[Product Innovation]
Scalable, Reconfigurable Processor Adjusts Logic For Top Performance
An array of processing tiles, coupled with a reporgrammable fabric, can adjust its on-chip resources in a single cycle to optimize itself for the task at hand.
In the first silicon implementation of the RCP architecture, the CS2112, designers opted to combine four slices, or 12 tiles, onto one chip. That gives the system designer 84 datapath units, 24 multipliers, and 48 local-store memories, totalling 196 kbits. With all blocks active and the clock running at 125 MHz, the chip provides a maximum compute throughput, with 16-bit data, of 24 BOPS, and 3 billion 16-bit multiply-accumulates/s. In terms of communications applications, that translates into the ability to implement 50 channels of cdma2000 processing.
In addition to the four-slice CS2112, Chameleon plans to release two scaled-down versions, the two-slice CS2106 and the single-slice CS2103. Both chips can function in less-compute-intensive applications. Their performance and I/O buses equal half or a quarter of those in the CS2112.
The initial market for RCPs includes basestations, fixed-point wireless local loops, smart antennas, voice-over-IP, secure communications, and very high bit-rate digital-subscriber-line (VDSL) systems. It encompasses various other communications applications that traditionally use DSPs and FPGAs.
Configurable compute tiles form the heart of the RCP. Each holds seven 32-bit datapath units, four local store memory blocks, two single-cycle multipliers, and a control unit. Routing multiplexers, a barrel shifter, registers, mask logic, a 32-bit operation block, and several output registers lay inside the datapath unit. The local store memories are multiported. They possess the ability to perform simultaneous reads and writes. They also can be concatenated to form wider or deeper memory blocks.
The datapath is able to handle, 16- and 32-bit word operations, and dual, independent 16-bit data streams. These streams are for operations like single-instructions/multiple data. Word- and byte-swapping and word duplication are done by the 32-bit barrel shifter. It can generate any 5-bit constant, to be employed by the register and the two 32-bit AND/OR mask operators.
The 16- by 24-bit multipliers provide a result in a single cycle. In 16-bit mode, they can produce a signed 32-bit product.

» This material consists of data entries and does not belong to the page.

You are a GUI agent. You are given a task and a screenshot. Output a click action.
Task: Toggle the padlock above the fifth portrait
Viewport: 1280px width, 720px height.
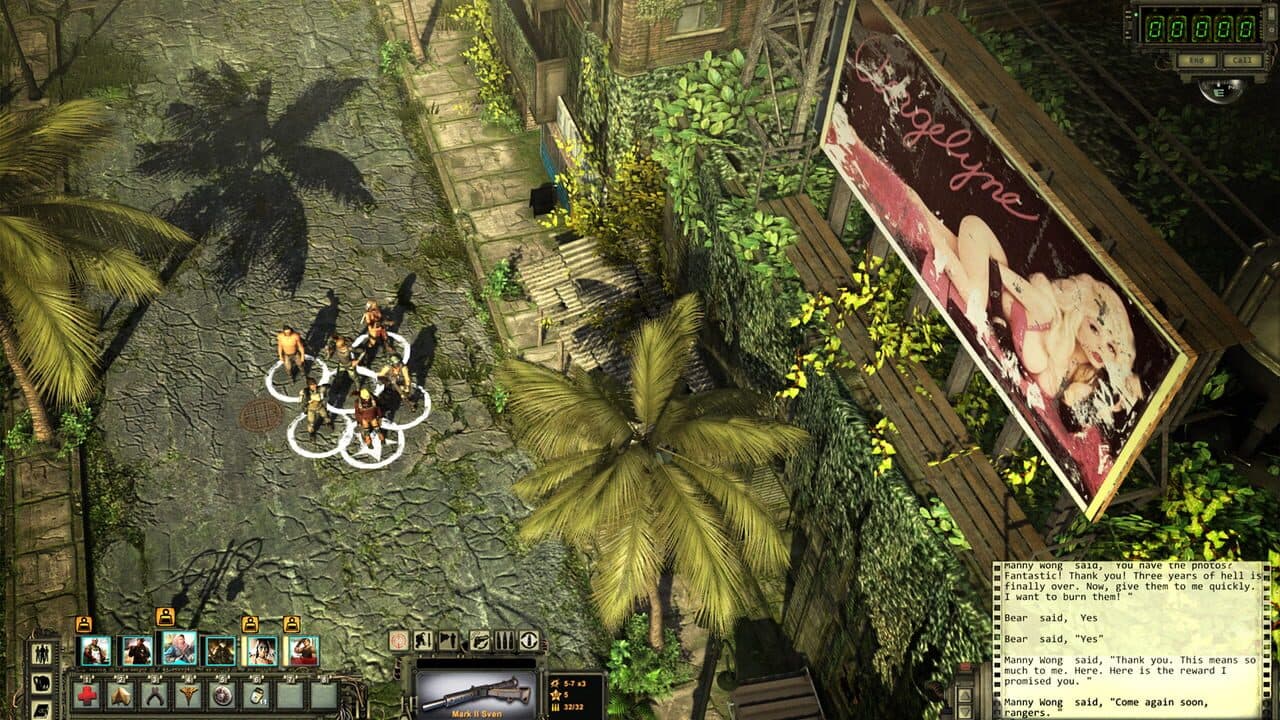(250, 622)
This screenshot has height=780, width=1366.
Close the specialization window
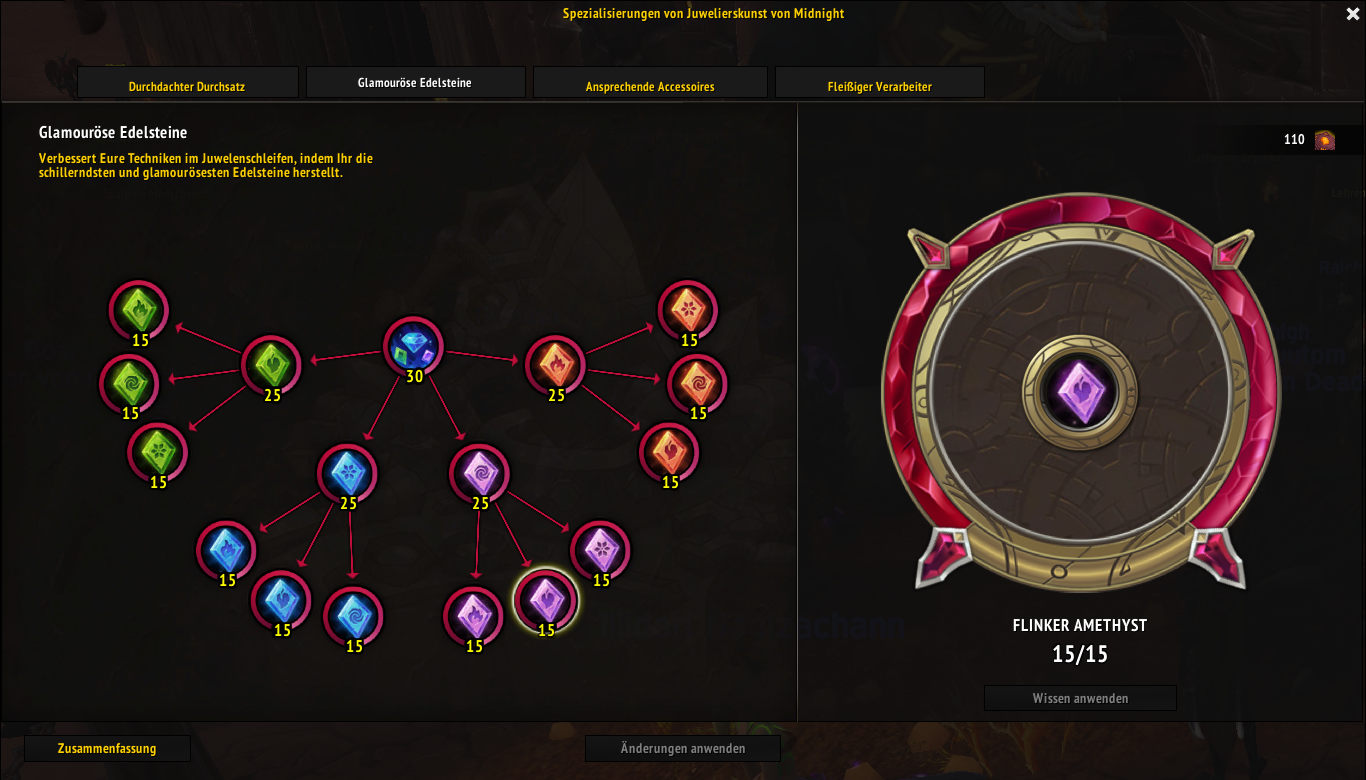1353,14
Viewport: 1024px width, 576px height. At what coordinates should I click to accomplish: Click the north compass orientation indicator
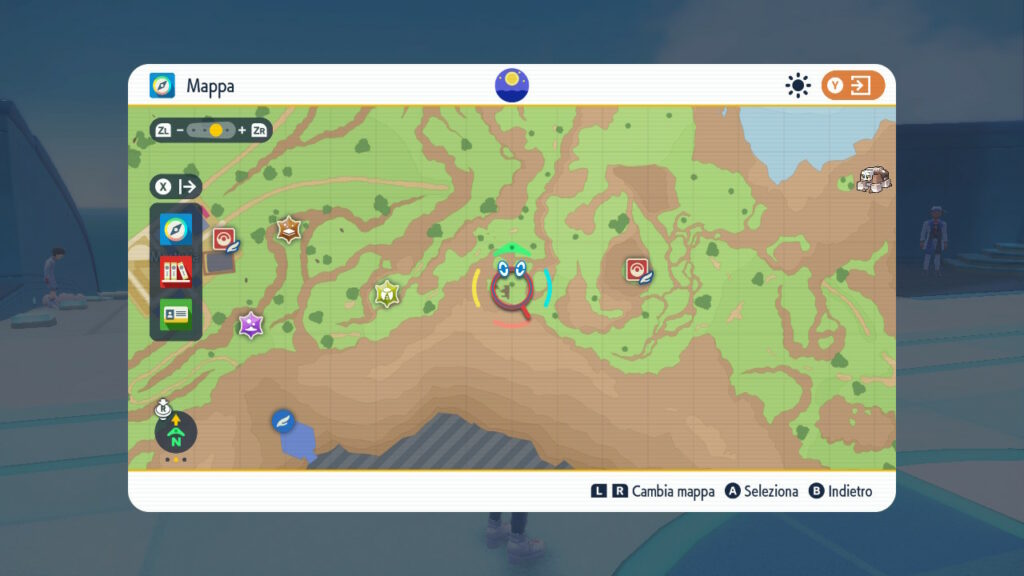pyautogui.click(x=176, y=432)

In full-resolution mode, they create a 40-bit product that's rounded to 32 bits.
Equivalent to an ALU, the 32-bit operation block directly implements all C and Verilog operators. It performs number calculations, signed/unsigned shifting, and bit-field masking-data operations. All registers for the datapath have conditional enables to improve pipelining efficiency. At reconfiguration, registers can either initialize or preserve their state. Furthermore, there's an optional-use shifted-feedback mode for shift-register and LFSR implementations.

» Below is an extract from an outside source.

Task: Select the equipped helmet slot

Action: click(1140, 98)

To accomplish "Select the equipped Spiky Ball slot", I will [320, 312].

Tying all of the logic together, the interconnect fabric guarantees 100% routability through a fully enumerated interconnect hierarchy. The routing employs a rule-based timing model that's simple and deterministicone clock cycle within a slice, and two clock cycles for other slices. Timing is independent of fanout.
There are three levels of hierarchy for routing in the dynamic interconnect. At the first level, local routes connect nearby datapath units with just a one-clock cycle delay. With the same delay, intraslice routes connect all datapath units within a slice. Finally, interslice routes connect datapath units in different slices with a delay of two clock cycles. In each datapath unit, routing multiplexers route signals through or around the datapath units. On a clock-by-clock basis, the multiplexers can be told to alter the data flow.
To conduct the quick personality change, the RCPs contain two configuration memory planes. The active plane holds the configuration for the function being executed. The shadow or background plane holds the most likely alternative configuration that the current algorithm may have to call upon. If it's called, the control logic only needs a single cycle to switch from the current to the background plane. The active plane then becomes the background plane. New configuration data is able to load into it from external system memory at a speed of about 3 µs per slice.
Using this updating approach makes multipart algorithms possible. An example of such an algorithm uses the four key parts of the power-control group employed by the cdma2000 chip-rate processing algorithm. Those parts include pseudonoise sequence generation, demodulation, finger searches, and access searches.
In a traditional ASIC, each piece of software is implemented as a different logic block and the four blocks are cointegrated on the chip. That gives designers little flexibility for updates or function changes.
In contrast, only enough resources for the most complex function must be allocated with Chameleon's approach. While one algorithm executes from the active plane, the pattern for the next function transfers to the shadow plane.
For the cdma2000 function, the four algorithms mentioned require 77, 615, 224, and 334 µs to execute. The four functions are referred to as one power control group. Depending on the algorithm, all or part of the reconfigurable processing fabric can be devoted to the computations. More reconfigurable resources can be used if that will improve the result's speed or quality.